We retired early from a professional job. We are living the dream in our caravan going where the road and the sunshine takes us. We work part time for the caravan club leading European tours and inspecting overseas sites. We have been to some amazing places and met some amazing people. We have camped in 30 Countries in the past twelve months-we are running out of Europe! Roll on the next 30 Countries!
Humouros camping/caravanning moments
To be honest there have been so many daft things and laughs that we have had its hard to know where to start!
About three years ago we spent 5 winter months at Marjal GuardamarI nearly always tow the caravan. I had been unable to check the caravans tyres on site because it was quite cramped. I slowly pulled the caravan off watched by a crowd waving ( I think they were probably pleased to see the back of us) I pulled into the first garage to put air in the caravan tyres. 'Blooming heck these Spaniards are frightened of a bit of sunshine. They have even put a roof over the airpump!" Dave is shouting "right hand down....left hand down.." I snapped " bugger the right and left what about the roof. I don't want to take the TV Ariel off!' I was aware that I had an audience at this point. "Hmmmm ' thought I 'us women can tow a caravan and we can reverse see! You male chauvinist pigs!" I was feeling veryvsmug with myself until Dave looked at me with a very straight face and said "why have you parked the caravan in the car was?!" How embarrassing! Large rock to crawl under please!
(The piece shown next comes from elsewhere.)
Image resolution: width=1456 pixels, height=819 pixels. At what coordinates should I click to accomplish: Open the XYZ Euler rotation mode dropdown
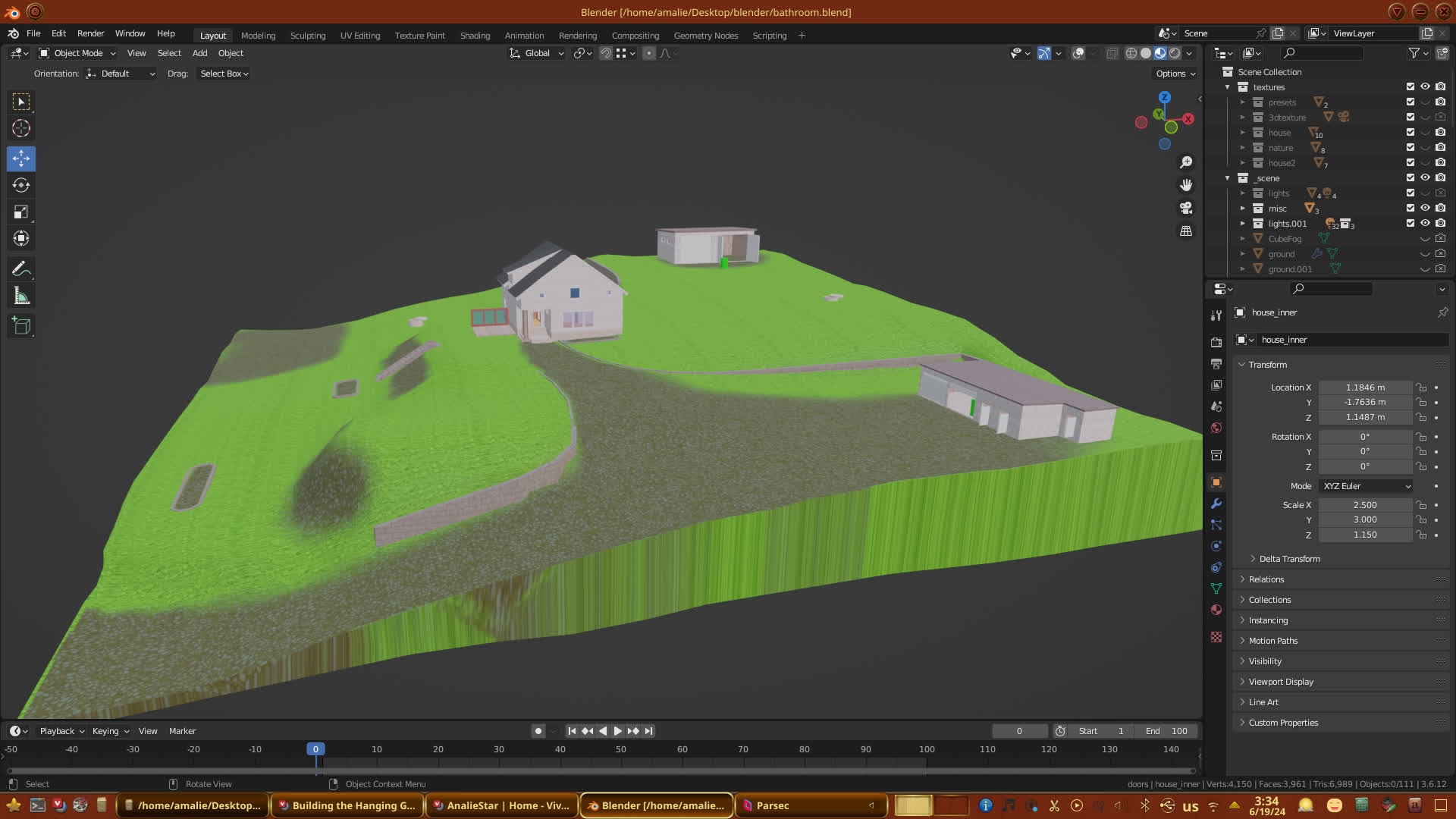(1367, 486)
Another amusing incident happened about five years ago in the Algarve. We had just spent two hundred pounds on what was then the latest Garmin sat nav. We made some friends who spoke with a strong Dorset accent ( a but rich coming from yorkies I know!) We nicknamed him Dorset Dan ( his real name was John but Dan sounded better!) He came to me one day and said "look at this bloody stupid thing my wife has bought me. I've been a lorry driver all of my life and I've never needed one of these things. It don't go and a blooming waste of money if you ask me!" I looked in his hand and Dorset Dan's wife had bought him the exact same sat nav as ours for christmas
. I had to nip out somewhere so I told Dave to set our sat nav for a location about 100 miles away and I told Dorset Dan to do the same.
I returned about five minutes later to be met by Dorset Dan saying " Its no good. I told you it was rubbish. Its going to take Dave 50 minutes to get to that location and its going to take me five hours!" I took Dorset Dan's sat nav and said "try taking it off pedestrian mode!"